***** RECORDS TO USE *****

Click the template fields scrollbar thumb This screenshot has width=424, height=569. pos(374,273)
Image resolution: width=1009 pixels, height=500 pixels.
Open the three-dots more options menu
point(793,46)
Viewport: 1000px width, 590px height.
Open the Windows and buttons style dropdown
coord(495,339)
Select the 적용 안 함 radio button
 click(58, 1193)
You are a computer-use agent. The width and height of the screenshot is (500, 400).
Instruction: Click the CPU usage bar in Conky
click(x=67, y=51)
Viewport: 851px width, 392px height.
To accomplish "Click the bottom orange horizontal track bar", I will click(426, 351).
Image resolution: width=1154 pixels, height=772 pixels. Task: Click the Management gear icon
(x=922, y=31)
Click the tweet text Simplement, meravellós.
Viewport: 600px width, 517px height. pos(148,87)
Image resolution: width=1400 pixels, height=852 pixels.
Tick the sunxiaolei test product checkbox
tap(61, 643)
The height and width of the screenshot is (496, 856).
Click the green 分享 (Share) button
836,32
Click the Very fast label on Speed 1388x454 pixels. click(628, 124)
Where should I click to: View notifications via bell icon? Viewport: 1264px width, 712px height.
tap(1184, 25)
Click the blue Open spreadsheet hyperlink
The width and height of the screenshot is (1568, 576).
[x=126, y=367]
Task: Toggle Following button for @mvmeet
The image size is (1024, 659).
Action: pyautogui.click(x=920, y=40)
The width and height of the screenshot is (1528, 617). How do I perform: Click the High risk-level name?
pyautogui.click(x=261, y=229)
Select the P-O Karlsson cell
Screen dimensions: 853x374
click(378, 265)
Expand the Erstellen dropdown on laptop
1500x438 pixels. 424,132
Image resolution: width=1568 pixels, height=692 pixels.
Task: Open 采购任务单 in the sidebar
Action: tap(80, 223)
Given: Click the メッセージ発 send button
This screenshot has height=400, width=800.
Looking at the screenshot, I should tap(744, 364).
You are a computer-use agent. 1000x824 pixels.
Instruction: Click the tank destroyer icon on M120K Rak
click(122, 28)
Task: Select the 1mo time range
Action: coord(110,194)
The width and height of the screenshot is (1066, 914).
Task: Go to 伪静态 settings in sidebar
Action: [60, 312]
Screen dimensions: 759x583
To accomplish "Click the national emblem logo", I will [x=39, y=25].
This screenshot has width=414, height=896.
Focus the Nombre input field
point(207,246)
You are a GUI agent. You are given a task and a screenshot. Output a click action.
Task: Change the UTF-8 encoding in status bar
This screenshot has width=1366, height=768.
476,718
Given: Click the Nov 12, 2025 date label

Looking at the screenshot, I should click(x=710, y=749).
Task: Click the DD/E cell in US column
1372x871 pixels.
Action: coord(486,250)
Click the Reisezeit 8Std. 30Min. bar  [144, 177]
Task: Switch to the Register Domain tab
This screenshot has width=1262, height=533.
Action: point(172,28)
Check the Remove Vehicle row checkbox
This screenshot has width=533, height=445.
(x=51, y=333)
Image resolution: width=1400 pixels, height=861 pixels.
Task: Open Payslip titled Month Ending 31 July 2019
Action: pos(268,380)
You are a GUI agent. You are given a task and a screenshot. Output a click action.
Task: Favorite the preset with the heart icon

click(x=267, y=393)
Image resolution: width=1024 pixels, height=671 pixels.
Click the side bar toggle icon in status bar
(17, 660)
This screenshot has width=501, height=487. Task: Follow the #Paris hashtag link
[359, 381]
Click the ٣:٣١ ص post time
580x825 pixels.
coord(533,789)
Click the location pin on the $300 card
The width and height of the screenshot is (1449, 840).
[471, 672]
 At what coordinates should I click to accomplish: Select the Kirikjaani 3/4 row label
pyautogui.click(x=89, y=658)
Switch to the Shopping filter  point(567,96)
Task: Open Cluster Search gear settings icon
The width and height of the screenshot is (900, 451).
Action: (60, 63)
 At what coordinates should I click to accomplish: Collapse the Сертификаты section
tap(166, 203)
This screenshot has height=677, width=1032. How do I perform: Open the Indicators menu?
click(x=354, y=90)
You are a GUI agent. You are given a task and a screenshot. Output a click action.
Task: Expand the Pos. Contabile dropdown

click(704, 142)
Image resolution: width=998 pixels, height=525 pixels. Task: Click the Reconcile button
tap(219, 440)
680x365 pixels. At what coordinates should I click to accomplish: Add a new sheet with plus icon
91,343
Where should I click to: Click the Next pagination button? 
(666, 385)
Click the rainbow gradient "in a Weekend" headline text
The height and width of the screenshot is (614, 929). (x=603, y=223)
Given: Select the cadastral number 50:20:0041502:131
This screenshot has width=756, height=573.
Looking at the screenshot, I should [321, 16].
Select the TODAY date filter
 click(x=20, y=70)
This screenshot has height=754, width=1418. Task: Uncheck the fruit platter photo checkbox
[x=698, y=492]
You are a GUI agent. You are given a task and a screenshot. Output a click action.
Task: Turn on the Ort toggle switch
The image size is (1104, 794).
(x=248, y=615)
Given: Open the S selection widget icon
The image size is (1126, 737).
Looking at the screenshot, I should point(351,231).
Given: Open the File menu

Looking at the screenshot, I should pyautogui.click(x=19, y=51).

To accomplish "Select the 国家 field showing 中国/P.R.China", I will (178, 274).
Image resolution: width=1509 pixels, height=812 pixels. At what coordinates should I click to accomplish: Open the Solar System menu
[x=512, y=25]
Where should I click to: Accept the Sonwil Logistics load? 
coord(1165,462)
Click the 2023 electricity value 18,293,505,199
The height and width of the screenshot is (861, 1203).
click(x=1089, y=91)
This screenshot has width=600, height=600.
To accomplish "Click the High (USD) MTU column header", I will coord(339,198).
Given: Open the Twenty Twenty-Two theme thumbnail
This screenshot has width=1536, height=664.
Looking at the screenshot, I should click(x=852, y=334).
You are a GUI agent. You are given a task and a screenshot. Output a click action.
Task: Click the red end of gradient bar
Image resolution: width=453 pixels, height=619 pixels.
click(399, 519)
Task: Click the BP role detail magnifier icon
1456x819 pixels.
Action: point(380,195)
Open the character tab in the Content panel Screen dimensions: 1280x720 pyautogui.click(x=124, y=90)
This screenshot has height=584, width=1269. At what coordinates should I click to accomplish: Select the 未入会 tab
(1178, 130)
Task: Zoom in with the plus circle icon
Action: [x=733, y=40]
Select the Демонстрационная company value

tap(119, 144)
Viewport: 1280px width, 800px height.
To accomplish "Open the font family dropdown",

*****

▸ YOUR OBJECTIVE: Return all lines from the data above with "cell" in them.

▸ THE ANSWER:
Select the P-O Karlsson cell
Task: Click the DD/E cell in US column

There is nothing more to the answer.